Note: I’ve been wanting to write about the birth of Aidan for some time.. but it’s a hard topic for me to confront . So I’ve decided to do it little by little, if and when I can. I suspect my feelings will change over time, they often have.. but I still need to get these feelings out there. Today’s installment is less about the events around his birth and more a question about how we can raise our children not to be ashamed of their bodies.
From the time we can understand concepts of nudity, we are told to cover up.
We are taught to protect our privacy and be respectful of others privacy.
As women we are given bras at puberty and in recent times I’ve seen tiny bra-like tops for girl children.
We are chastised for lifting our skirts up and told to keep our legs crossed.
Then once the deed is done and we are finally opened, we give over. Apparently we don’t just open to the one man who we hopefully trust and love, but to everyone else as well.
Our arms are uncovered so we can be stuck with needles and blood taken from us.
Our legs are forced open and our insides are probed all “for the wellbeing of you and your child”.
We are watched, monitored, scrutinised, often naked or half naked as the agony of childbirth comes upon us.
More needles, more pain, sometimes we are cut right open, right then “for the wellbeing of you and your child”.
But no-one tells us this is ok.
No-one undoes those years of conditioning that privacy is all important.
And so instead of joy at the miracle of birth, some of us, just some of us, are left feeling forever violated.
Love for the child will give us the courage to feed them openly in public, or maybe we won’t. Maybe we will try furtively to hide our breasts and bow our bodies over the tiny life we’ve brought into the world. Maybe we will walk the lopsided walk of a proud mother, made ashamed of her body. Nowhere to hide, everything exposed. All of the things, we had been told to keep to ourselves from the moment we could understand the words.
Yet something written some time ago and read amongst the university crowds and the feminists movements, still strikes a happy chord for me.
‘Virgin’ means one as yet unmarked by them, for them. Not yet a woman in their terms…Not yet penetrated or possessed by them…A virgin is but the future for their exchanges, their commerce, and their transports. A kind of reserve for their explorations, consummations, and exploitations.1
Brutal and true. Does it have to be this way?
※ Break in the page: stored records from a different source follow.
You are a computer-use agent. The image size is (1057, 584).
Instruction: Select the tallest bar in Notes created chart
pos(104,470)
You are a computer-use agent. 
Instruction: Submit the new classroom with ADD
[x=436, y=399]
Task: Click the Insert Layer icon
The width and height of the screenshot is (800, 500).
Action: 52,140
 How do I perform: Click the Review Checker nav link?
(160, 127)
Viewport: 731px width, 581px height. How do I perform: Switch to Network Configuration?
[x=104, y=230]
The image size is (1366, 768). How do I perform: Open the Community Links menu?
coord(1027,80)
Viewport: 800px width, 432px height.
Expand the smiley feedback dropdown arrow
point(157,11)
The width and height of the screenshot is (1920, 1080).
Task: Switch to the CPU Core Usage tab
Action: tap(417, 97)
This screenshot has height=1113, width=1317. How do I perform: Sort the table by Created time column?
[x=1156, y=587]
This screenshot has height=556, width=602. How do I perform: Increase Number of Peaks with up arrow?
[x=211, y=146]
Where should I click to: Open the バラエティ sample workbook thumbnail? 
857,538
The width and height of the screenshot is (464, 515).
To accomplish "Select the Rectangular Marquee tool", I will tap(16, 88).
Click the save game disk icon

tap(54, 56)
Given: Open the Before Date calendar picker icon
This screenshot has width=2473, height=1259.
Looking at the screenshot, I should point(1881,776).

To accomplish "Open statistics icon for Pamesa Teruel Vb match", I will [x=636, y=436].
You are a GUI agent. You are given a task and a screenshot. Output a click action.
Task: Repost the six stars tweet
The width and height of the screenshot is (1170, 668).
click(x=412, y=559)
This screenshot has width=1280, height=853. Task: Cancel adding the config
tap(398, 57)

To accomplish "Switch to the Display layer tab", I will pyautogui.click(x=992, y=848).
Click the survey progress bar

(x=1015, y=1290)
What if we were empowered to be open on our terms. What if in that crucial moment when it is our life and our chlid’s life on the line, we could feel OK with opening ourselves? What kind of programming early on, would it take to instill a sense of ownership like that? Certainly something stronger than “put your dress down, everyone can see your undies” that is purely based in the fear of embarrassment from others!
Maybe now, three years later, I understand why they try to make you write birth plans or think harder about what will happen during birth.. maybe that is the insitutional way to empower… but I don’t think they go far enough and I don’t think they can.
I think it is now up to me – to teach my daughter that her body is beautiful, is hers, to be cared for and developed. I will teach her, that sex is not something to be ashamed of and I will abolish the word virgin from my vocab. I will share with her the realities of childbirth and make her proud that through her body a new life might come into this world and it matters not what her body looks like at ANY time before, during or after that event.
I will teach her to be proud of her body. God forbid it should ever sustain violation, but I will teach her all the same, that her body was designed to protect her soul and she alone can let attacks on the soul through those outer defences. She will learn not to measure what is inside of her, by what is on the outside of others.
I might never be able to change my programming, but it is the responsibility of one generation to pass our learnings to the next. I hope these are lessons, my daughter can use.
1Luce Irigaray, “When Our Lips Speak together,” trans. Carolyn Burke, Signs: Journal of Women in Culture and Society, vol. 6, no. 1, 1980, p. 74. This Sex Which is Not One. Cornell Univ. Press, 1984.